A gene-signature pattern can distinguish sepsis from sterile inflammation, investigators say. The gene pattern may help with objective assessment and monitoring of patients, Dr. Purvesh Khatri, of Stanford University School of Medicine, Palo Alto, California, told Reuters Health by email.
As reported online May 13 in Science Translational Medicine, Dr. Khatri and colleagues examined data on more than 2,900 blood samples from more than 1,300 patients in 27 different data sets. The patients either had sepsis when first admitted to the hospital or were diagnosed with it later, and healthy controls.
The team eventually identified 11 genes that were differentially expressed across all discovery cohorts with “excellent diagnostic power.” The discovery cohorts included 663 patient samples from 9 cohorts created from 10 data sets. The researchers then confirmed this 11-gene signature in an additional 18 cohorts comprising more than 1,800 patient samples.
“For biologists,” continued Dr.

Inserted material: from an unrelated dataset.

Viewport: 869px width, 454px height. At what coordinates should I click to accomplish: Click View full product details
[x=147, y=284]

Khatri, “we have identified a set of genes not previously known to be involved in sepsis that may yield new insights into the difference in the host response to infection versus tissue trauma.”

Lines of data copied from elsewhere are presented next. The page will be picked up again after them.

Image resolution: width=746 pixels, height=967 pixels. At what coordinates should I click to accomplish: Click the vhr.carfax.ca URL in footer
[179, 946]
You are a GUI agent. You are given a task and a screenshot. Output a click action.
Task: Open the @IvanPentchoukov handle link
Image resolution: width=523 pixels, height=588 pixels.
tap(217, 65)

“For bioinformaticians and computational biologists,” he went on to say, “the multi-cohort analysis framework described in the manuscript will be of significant interest as it illustrates how large amounts of data available in public repositories can be reused and repurposed to address significant problems in human health by better representing the molecular heterogeneity of a phenotype in addition to increasing the sample size.”

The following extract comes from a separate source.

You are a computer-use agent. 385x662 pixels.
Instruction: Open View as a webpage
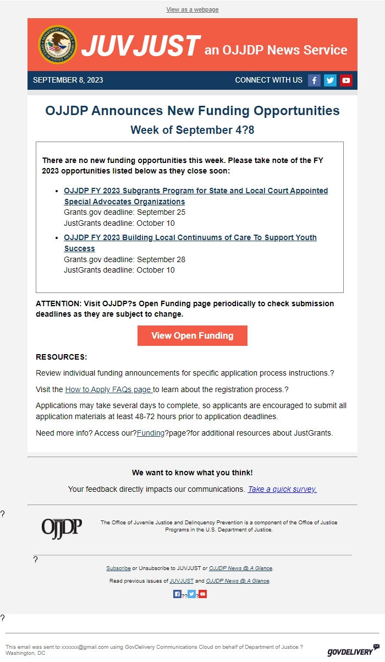point(192,9)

He added, “Our analysis is the largest use of gene expression data to examine the issue of robustly separating sterile inflammation from sepsis.”
The researchers call for further studies, but conclude, “Optimizing a clinical assay for this gene set to get results within a window of clinical relevance should be feasible.”
Finding the gene set “also underscores the need for considering a non-infected patient cohort to establish an optimal cutoff at different times since admission in future prospective trials in sepsis,” Dr. Khatri said.
The authors reported no specific study funding. Two authors disclosed possible patent protection for the 11-gene set through Stanford University.